Review by Rox Burkey – – – **** Creative Historical Fiction
Mr. Sinclair sets up the story as a look at history from a collection of correspondence exchanged during the 1940s discovered at a garage sale in a trunk. Mr. Ratchman discovers the letters he suspected might be of historical value. Upon inspection, the letters were in a foreign language and in code.
He broke the code and translated a remarkable twist on a previously unknown detour of F. Scott Fitzgerald’s life during the 1940s when France fell victim to the Germans. Reluctantly recruited by Duval, a double agent of Vichy France, Fitzgerald is trained and coached to help French loyalists restore their country.
The paths of these two men cross by design in Hollywood, where Fitzgerald is writing to survive while Hemingway’s popularity is soaring. The correspondence by Duval relates the glitz of the Hollywood in-crowd and the outrageous lifestyle of Fitzgerald who parties with the Marx brothers, sleeps with Sheilah Graham, and insults William Randolf Hearst, to name a few of the characters encountered from the sunny beaches of California to the high rises of New York, and finally France. Murry Sinclair frames colorful, well-known locations to take his reader to American pre-WWII with vivid dialogue, an unfolding hair-raising spy adventure, and unapologetic debauchery of the characters. The journey of Duval and Fitzgerald contains all the elements from hate to love, to fear, to manipulation, before the unexpected ending of this side note in history.

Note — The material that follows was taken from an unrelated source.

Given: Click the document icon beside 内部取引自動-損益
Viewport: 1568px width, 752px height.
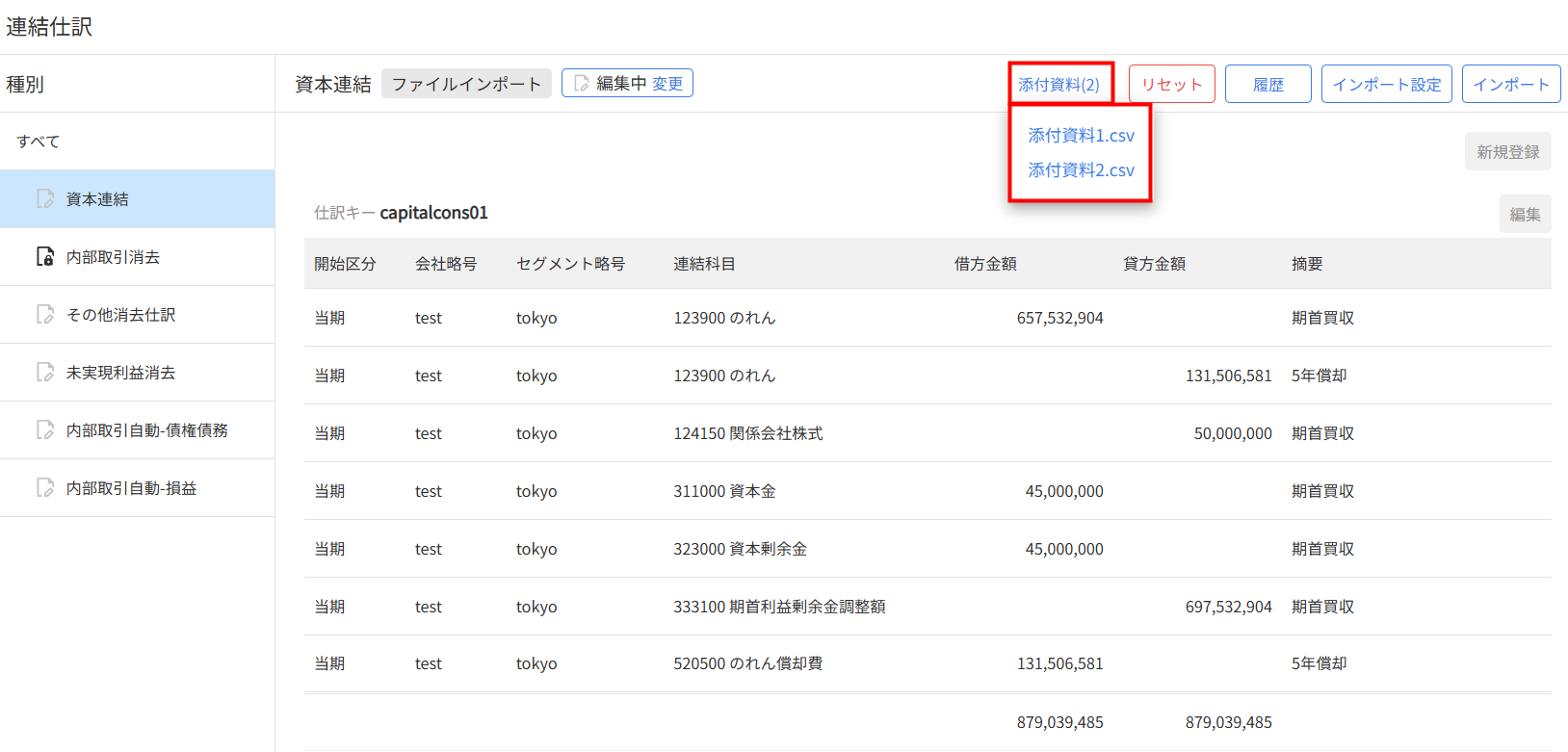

Throughout the narration, Terence McGovern delivers the story with various character voices, delightful accents, and well-time intonations. The delightful audio rendition brings the listener into the well-written historical thriller. Fans of historical fiction and lifestyles of the once rich and famous in Hollywood will enjoy this tale.
About the Author
Murray Sinclair is best known for his hard-boiled Ben Crandel series, a trio of Los Angeles-based mystery novels about a down-on-his luck writer set in the criminal underbelly of early 1980s Hollywood. The stories touch on the adult entertainment industry, political corruption, Neo-Nazis (circa 1980), and the moral majority led fearlessly by corrupt evangelists. The first of the three, Tough Luck L.A., received the Special Award from the Mystery Writers of America for Best Paperback Original. In 1988, Tough Luck L.A. and its sequels, Only in L.A. and Goodbye L.A. were among the few new books published by Black Lizard Books, the legendary crime fiction press whose selections are widely regarded as hard-boiled canon. In 2019 the series was reissued by The Mysterious Press.
About the Narrator
Terence McGovern was born on May 11, 1942 in Berkeley, California, USA. He is an actor and producer, known for American Graffiti (1973), Mrs. Doubtfire (1993) and DuckTales the Movie: Treasure of the Lost Lamp (1990). He has been married to Molly Blaisdell since January 7, 2012.